Member of the Massachusetts House of Representatives from the 19th Middlesex district
- Incumbent
- Assumed office January 2, 2019
- Preceded by: Jim Miceli

Personal details
- Party: Democratic
- Alma mater: University of Massachusetts, Amherst

= Dave Robertson (Massachusetts politician) =

American politician

David Allen Robertson is a State Representative currently serving in the Massachusetts House representing parts of Tewksbury and Wilmington. He has been serving since 2019 and is a member of the Democratic Party.

Robertson is a lifelong resident of Tewksbury, Massachusetts, one of the townships he represents in the state legislature. According to his campaign website, Robertson graduated from the University of Massachusetts, Amherst, double majoring in economics and political science.

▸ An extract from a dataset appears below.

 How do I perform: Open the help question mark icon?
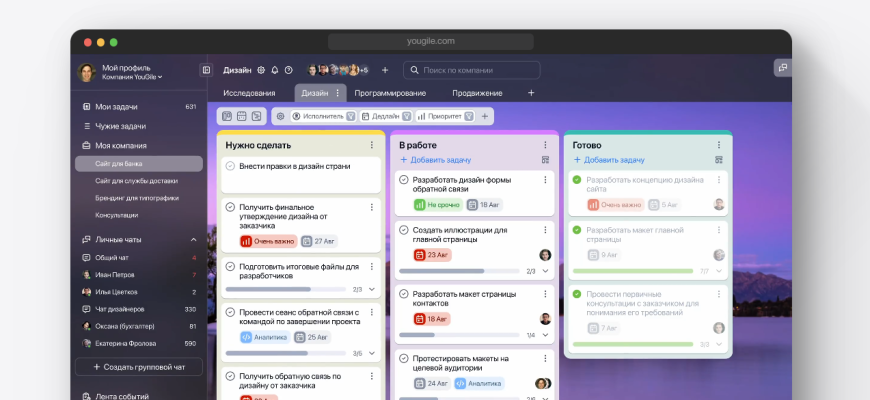(x=289, y=70)
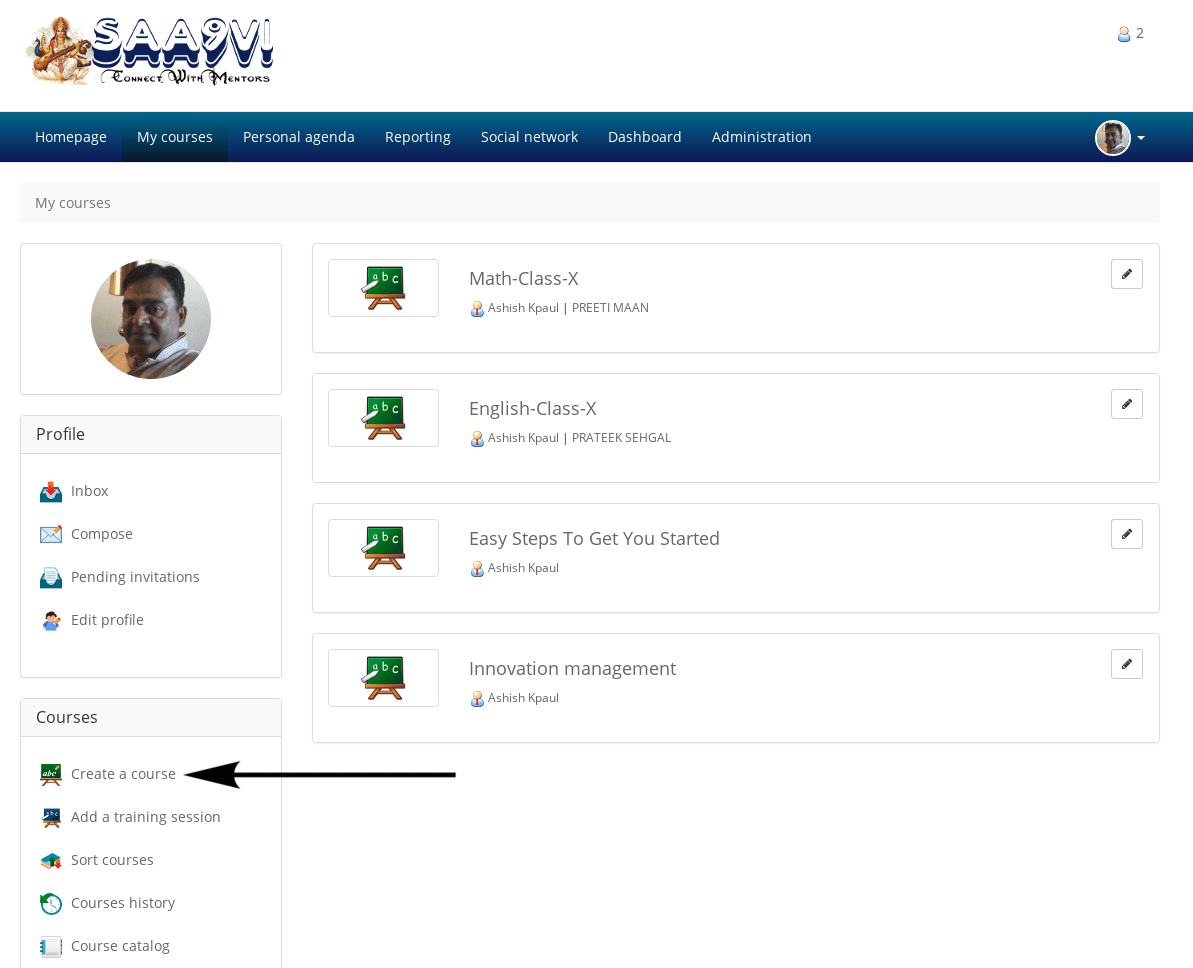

He previously served in the office of former State Representative James R. Miceli.

== Career ==
Robertson served ten years in the office of former State Representative James R. Miceli, starting with an internship. Robertson later served as a constituent affairs aide, a legislative researcher, and finally Miceli's Chief of Staff. Robertson won a five-way Democratic primary to become the Democratic nominee in the general election on November 6, 2018. He won the general election with 48.2% of the vote, to his opponents 43.4% and 8.3%.

=== Committees ===
Robertson currently serves on the Joint Committee on Environment, Natural Resources and Agriculture, the Joint Committee on Labor and Workforce Development, the Joint Committee on Telecommunications, Utilities and Energy, and the Joint Committee on Veterans and Federal Affairs.